(Dataset items)
####################
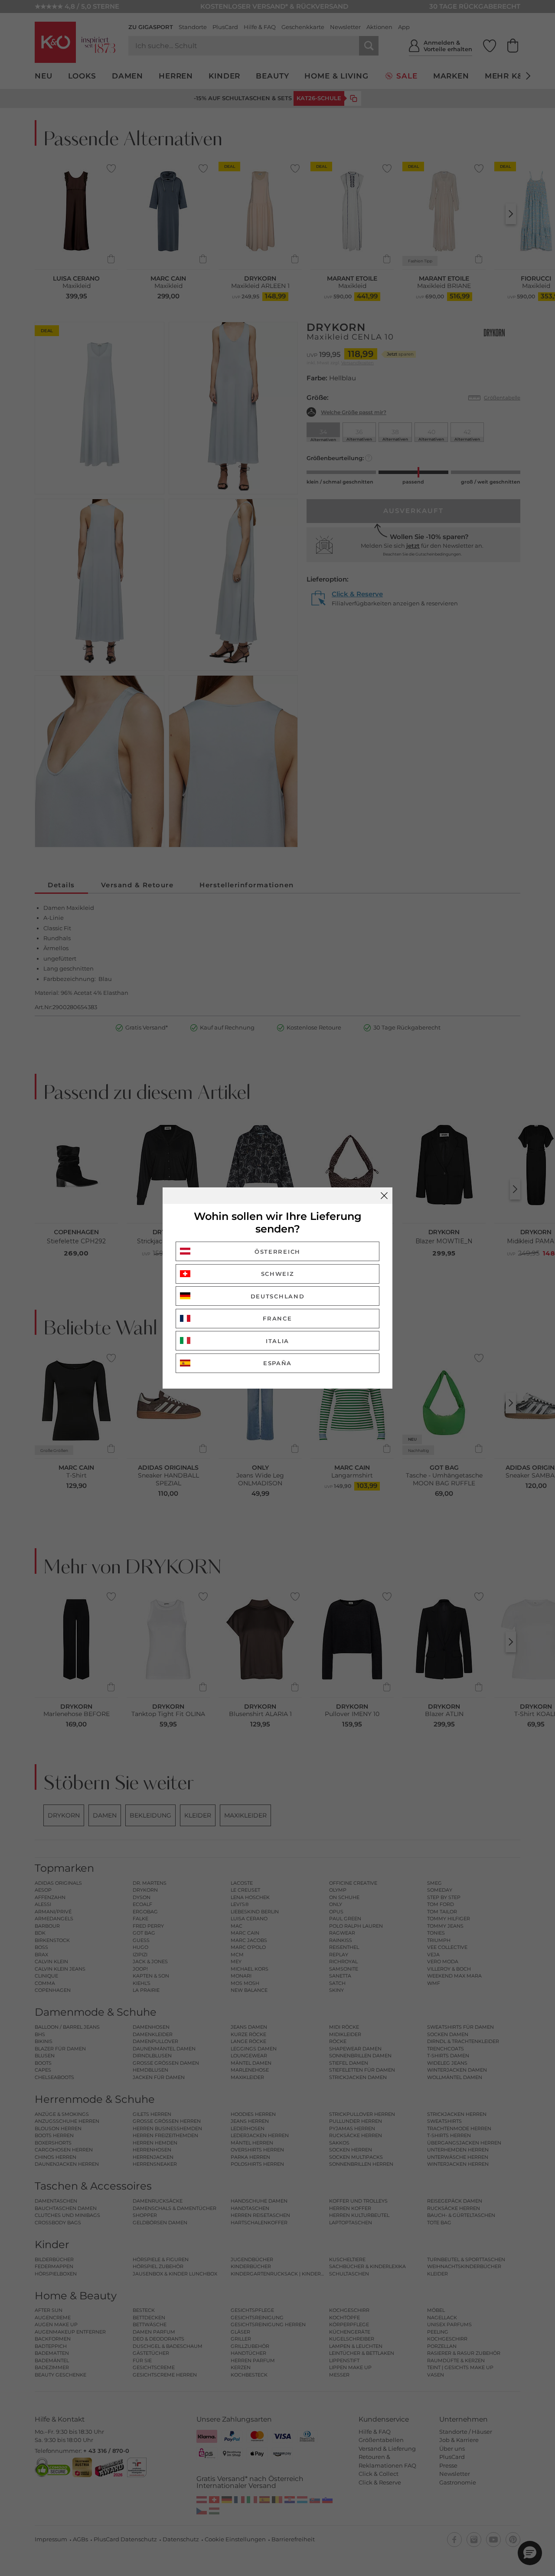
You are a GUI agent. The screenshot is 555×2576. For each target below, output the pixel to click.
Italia (277, 1340)
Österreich (277, 1251)
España (277, 1363)
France (277, 1318)
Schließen (384, 1195)
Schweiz (277, 1273)
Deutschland (278, 1296)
####################
** WHAT YOU NEED TO DO **
Your task is to set down each line above verbatim while excluding the pictures.

** TASK SOLUTION **
You are a GUI agent. The screenshot is 555×2576. For each target below, output the pixel to click.
Italia (277, 1340)
Österreich (277, 1251)
España (277, 1363)
France (277, 1318)
Schließen (384, 1195)
Schweiz (277, 1273)
Deutschland (278, 1296)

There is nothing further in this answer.